[Start TEXT]
Daphne: Oh, this is odd. I just got one of my psychic flashes. It's about Eddie.
Martin: Well?
Daphne: It doesn't make any sense. All I'm getting is a picture of Eddie sitting with Dr. Crane.
[cut to Eddie sitting on a bench with an advertising board for Frasier's radio show]

Quote from Niles

Niles: Oh, dear God, he's licking me!
Frasier: Eddie, just stop. Oh, Niles, you have liver behind your ears.
Niles: I imagine I must have picked up a cracker and inadvertently scratched behind my ear.
Frasier: So you're telling me that you had a wad of cold meat behind your ears and didn't feel it?
Niles: That's the story I'm sticking with, yes.

Quote from Frasier

Frasier: Dad. Dad, I expect an explanation. All this time I thought Eddie had been fixed.
Martin: All you had to do was look.
Frasier: Well, I am glad to say I've never been that bored.
[End TEXT]
STATED PROBLEM A =>
According to the Frasier dialogue, what does Frasier find behind Niles's ears?
STATED PROBLEM B =>
Write the next part of the Frasier dialogue, starting after Frasier's last line.
These records were taken from a different source than the Frasier dialogue.
[Start EXTRACTED MATERIAL]
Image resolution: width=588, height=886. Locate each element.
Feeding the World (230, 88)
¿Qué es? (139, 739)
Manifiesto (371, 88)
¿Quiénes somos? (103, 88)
[End EXTRACTED MATERIAL]
WRITTEN REPLY A =>
Liver.

WRITTEN REPLY B =>
Quote from Frasier

Daphne: I think I found the perfect name for this one-
Frasier: Stop! Dogs only need names if you are planning to call them to you, which we are not. Oh, now listen you, you get right back in there, you mangy little thing. Oh, my God. All right, all right. Now, I've got to run down to the radio station, but believe me we are going to be having a discussion about this when I get-
Martin: Oh, relax, Frasier. I'll have Eddie taken care of tomorrow.
Frasier: Yes, well you better. Now, Daphne, give me that box, please.
Daphne: Where are you taking the puppies?
Frasier: To see if I can unload some of them down at the station.
Daphne: Oh, look, couldn't we just keep them for a while?
Frasier: No. No. We don't want them taking after their father. It may be too late already. Oh, for God's sake, stop staring at me!

Quote from Frasier

Frasier: Hello, Roz, don't you look lovely.
Roz: I know what's in the box, and I don't want one.
Frasier: But I didn't say anything!
Roz: Betty from Accounting called to warn me. Where did you find them, anyway?
Frasier: In my living room. These are Eddie's mongrel seed.

Quote from Roz

Frasier: You know, Roz, it's entirely possible that there's a dog lover inside of you that's just dying to get out. Don't you think so? Come on, come on, just, just take a look, just have a look, let's have a look.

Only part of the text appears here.